Stored data entries -
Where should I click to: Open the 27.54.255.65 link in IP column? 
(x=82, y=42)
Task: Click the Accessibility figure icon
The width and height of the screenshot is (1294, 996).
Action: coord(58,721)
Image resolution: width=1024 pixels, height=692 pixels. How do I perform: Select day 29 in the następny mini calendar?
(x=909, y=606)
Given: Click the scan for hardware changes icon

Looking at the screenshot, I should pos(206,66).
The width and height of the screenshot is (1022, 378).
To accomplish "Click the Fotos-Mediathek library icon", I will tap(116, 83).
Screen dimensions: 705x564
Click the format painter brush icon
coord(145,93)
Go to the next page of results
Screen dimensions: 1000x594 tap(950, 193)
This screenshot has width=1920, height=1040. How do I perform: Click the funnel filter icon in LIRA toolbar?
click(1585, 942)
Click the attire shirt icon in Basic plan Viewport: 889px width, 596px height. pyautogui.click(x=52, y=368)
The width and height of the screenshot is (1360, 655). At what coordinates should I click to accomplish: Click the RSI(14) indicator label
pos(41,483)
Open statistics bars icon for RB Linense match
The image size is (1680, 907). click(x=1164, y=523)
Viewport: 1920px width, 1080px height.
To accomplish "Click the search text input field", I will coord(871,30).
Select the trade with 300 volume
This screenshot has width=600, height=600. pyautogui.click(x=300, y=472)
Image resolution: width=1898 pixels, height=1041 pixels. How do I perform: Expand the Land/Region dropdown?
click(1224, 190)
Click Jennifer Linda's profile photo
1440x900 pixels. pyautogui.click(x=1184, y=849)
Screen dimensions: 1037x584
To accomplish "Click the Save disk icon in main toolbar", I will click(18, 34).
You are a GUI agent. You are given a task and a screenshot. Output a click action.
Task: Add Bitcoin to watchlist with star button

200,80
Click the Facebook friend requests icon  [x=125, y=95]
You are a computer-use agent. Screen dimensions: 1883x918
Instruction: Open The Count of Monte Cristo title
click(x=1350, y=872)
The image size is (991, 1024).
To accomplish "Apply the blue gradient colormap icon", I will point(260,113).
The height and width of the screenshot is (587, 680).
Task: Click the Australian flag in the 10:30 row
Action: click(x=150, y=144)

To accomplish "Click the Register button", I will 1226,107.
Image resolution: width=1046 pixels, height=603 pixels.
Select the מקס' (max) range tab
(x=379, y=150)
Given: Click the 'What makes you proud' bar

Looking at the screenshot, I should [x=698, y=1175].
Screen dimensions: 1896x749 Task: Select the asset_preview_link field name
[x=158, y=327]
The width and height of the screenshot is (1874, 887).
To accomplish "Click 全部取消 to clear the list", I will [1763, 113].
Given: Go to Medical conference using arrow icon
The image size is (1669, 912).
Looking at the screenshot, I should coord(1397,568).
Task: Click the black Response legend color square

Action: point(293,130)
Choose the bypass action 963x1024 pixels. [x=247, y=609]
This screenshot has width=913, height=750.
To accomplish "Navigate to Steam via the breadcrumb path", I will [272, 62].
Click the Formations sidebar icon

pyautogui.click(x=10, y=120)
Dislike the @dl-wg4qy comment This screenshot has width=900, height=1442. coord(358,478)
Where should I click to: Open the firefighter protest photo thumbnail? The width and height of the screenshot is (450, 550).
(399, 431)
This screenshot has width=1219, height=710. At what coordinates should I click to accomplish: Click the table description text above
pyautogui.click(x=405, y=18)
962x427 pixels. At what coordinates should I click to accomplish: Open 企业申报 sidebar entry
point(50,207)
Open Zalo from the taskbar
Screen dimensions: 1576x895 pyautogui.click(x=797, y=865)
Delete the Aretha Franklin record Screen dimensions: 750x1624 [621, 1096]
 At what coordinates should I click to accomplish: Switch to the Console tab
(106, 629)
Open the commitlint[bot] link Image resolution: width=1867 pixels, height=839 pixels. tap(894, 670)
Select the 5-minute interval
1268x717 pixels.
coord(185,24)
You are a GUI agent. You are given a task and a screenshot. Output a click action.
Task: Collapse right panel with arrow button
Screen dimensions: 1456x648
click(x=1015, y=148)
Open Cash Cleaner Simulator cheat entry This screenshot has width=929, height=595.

TASK OBJECTIVE - Check every line of the entries above, and copy those that carry the string "Viewport".

REPLY TO THE EXERCISE -
Click the attire shirt icon in Basic plan Viewport: 889px width, 596px height. pyautogui.click(x=52, y=368)
Viewport: 1920px width, 1080px height.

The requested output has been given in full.